(Beginning of Listed records)
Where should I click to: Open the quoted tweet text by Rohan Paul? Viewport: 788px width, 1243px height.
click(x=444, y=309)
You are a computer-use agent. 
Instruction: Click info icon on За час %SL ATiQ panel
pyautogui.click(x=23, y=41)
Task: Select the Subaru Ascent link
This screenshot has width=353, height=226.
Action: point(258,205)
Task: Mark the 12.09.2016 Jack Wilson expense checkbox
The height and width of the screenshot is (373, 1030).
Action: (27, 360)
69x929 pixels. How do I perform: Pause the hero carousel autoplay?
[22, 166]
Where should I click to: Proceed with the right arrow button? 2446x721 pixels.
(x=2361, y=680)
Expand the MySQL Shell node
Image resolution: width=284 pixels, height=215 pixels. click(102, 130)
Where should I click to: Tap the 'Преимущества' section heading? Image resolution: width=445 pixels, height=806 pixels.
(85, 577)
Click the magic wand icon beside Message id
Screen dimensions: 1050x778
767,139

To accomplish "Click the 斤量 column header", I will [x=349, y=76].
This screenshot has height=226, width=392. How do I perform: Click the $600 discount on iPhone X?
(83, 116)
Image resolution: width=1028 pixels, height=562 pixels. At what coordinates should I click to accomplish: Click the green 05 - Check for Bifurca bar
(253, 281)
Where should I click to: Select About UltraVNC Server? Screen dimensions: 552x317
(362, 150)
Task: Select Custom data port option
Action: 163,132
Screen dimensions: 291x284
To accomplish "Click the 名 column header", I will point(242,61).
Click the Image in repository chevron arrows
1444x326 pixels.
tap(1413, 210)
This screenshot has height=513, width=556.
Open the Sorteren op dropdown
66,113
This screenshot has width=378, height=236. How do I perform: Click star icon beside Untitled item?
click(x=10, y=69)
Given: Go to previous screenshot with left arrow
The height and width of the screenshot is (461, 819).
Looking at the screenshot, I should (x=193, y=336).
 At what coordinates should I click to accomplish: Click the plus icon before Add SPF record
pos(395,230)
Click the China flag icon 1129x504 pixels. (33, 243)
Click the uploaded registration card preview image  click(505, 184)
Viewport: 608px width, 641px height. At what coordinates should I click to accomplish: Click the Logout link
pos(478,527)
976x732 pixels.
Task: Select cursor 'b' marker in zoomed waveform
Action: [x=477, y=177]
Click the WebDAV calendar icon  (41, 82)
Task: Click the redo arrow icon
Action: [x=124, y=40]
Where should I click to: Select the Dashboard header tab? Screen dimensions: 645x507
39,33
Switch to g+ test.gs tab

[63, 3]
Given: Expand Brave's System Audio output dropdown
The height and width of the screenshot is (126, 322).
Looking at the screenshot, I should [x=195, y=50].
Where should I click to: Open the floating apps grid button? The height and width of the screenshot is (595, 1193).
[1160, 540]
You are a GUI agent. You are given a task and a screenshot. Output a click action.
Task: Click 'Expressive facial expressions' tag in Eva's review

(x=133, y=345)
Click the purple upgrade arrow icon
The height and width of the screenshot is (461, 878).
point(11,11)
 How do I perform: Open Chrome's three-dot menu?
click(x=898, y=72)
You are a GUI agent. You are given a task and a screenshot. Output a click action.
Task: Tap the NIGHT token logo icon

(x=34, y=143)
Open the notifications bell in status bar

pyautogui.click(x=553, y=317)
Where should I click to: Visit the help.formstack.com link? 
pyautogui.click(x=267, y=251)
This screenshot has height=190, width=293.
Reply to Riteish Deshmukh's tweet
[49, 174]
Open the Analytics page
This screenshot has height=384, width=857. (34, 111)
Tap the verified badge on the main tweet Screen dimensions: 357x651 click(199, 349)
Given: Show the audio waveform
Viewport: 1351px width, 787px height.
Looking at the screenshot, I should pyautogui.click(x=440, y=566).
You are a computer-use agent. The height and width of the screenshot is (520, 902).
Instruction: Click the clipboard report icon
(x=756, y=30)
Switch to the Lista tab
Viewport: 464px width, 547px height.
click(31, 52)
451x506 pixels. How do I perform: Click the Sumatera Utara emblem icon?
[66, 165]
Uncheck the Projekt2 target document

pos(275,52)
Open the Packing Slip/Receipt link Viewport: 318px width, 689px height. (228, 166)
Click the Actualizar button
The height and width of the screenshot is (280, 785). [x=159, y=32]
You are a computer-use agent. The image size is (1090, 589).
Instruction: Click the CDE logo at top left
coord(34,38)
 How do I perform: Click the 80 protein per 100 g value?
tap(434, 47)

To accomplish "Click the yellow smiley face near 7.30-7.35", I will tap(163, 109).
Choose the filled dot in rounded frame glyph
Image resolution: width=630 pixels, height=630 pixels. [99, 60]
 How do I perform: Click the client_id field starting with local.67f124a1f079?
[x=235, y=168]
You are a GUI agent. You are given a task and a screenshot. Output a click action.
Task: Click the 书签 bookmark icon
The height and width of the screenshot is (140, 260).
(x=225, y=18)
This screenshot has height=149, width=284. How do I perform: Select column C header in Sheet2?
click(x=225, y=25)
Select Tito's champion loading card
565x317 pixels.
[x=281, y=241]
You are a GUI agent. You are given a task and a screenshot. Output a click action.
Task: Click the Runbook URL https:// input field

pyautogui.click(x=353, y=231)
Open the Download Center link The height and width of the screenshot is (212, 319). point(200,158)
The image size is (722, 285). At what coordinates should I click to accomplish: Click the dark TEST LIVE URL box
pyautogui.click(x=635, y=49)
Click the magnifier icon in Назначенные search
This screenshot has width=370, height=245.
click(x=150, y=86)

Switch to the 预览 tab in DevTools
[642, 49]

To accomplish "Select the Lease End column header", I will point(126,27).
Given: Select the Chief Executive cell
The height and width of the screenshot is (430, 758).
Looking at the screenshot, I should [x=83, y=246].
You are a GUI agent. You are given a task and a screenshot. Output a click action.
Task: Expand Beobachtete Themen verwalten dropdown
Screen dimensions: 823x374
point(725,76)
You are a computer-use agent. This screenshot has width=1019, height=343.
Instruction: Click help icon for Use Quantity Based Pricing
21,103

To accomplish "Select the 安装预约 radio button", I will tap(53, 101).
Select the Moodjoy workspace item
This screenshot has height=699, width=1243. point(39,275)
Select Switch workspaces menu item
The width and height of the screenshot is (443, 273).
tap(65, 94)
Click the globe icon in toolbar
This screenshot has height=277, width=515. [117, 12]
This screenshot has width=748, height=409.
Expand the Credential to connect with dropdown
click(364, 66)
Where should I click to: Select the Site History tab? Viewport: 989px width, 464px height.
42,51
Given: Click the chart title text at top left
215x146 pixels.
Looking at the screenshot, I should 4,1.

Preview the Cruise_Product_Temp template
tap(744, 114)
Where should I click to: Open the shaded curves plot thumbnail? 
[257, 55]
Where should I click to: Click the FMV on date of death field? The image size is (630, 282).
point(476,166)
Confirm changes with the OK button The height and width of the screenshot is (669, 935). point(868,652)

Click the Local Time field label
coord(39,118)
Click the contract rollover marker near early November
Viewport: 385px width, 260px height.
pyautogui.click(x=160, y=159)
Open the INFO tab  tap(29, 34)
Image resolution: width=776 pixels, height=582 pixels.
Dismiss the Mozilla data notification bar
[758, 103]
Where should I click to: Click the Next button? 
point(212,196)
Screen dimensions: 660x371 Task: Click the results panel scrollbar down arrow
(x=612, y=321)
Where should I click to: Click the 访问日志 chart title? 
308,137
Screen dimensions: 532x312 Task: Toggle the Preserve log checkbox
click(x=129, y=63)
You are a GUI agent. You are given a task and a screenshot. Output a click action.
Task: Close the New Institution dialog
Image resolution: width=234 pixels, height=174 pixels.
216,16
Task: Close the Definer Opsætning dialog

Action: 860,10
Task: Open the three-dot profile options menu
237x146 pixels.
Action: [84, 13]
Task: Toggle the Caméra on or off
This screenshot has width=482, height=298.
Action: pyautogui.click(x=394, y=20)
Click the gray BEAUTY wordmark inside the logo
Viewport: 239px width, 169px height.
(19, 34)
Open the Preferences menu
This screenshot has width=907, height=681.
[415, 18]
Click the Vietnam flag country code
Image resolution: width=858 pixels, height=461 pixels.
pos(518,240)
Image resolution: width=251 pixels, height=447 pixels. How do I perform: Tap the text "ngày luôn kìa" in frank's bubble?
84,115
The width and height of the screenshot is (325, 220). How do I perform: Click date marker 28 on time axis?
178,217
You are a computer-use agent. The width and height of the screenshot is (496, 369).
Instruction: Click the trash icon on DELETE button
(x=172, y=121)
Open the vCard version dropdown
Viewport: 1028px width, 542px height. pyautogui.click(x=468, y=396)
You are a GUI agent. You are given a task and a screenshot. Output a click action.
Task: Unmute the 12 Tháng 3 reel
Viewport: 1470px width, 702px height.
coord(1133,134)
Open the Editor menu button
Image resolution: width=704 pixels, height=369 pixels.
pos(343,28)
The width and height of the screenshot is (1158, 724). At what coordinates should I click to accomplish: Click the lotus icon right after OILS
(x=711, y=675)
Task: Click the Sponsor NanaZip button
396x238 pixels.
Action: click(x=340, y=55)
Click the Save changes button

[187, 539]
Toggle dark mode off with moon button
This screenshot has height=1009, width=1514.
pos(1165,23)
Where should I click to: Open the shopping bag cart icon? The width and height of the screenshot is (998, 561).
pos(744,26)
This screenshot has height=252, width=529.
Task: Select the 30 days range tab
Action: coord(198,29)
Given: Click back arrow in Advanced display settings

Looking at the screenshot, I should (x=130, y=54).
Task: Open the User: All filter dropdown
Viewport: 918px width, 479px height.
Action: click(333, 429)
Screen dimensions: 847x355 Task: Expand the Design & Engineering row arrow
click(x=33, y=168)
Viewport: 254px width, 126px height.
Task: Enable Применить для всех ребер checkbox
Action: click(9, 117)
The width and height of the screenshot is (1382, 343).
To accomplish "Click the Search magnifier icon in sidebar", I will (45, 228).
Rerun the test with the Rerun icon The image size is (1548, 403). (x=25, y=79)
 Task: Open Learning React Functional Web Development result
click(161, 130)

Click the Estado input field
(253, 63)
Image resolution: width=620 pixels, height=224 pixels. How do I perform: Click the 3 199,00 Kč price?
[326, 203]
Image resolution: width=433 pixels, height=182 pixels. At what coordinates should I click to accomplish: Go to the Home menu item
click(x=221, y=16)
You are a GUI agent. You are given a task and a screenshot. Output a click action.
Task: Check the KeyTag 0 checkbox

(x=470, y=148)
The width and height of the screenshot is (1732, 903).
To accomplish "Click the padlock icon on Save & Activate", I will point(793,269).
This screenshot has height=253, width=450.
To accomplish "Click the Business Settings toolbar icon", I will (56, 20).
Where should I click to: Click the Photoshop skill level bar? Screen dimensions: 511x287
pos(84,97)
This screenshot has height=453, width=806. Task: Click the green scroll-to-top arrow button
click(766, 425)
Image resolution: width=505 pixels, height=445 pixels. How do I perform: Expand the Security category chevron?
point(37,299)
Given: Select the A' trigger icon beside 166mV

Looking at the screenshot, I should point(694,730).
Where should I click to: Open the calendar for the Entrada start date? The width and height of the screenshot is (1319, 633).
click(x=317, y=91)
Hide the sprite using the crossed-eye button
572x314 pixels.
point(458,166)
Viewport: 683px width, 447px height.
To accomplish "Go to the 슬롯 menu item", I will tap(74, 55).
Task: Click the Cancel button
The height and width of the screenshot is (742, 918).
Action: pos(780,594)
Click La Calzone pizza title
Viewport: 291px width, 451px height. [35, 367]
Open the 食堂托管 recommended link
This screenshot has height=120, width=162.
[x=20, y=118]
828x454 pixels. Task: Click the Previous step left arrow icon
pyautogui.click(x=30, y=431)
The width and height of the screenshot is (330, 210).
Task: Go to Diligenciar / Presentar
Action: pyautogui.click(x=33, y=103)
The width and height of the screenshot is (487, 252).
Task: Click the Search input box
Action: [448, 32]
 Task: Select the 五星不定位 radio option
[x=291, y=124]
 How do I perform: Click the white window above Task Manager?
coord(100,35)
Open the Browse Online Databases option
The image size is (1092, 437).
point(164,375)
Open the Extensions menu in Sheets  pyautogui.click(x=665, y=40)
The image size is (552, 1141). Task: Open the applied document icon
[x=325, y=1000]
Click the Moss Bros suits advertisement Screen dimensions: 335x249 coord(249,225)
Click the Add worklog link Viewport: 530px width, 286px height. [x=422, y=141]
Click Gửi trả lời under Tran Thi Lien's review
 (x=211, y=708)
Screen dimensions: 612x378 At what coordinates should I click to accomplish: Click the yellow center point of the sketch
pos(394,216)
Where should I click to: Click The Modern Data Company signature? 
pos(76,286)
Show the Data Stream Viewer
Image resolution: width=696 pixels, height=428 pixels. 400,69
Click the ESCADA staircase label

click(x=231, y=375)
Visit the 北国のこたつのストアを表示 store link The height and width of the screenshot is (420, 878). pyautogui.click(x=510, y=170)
(End of Listed records)
> Task
Scan the records for the word "magnifier". Copy each line where it turns up.

> Solution to the exercise
Click the magnifier icon in Назначенные search
To accomplish "Click the Search magnifier icon in sidebar", I will (45, 228).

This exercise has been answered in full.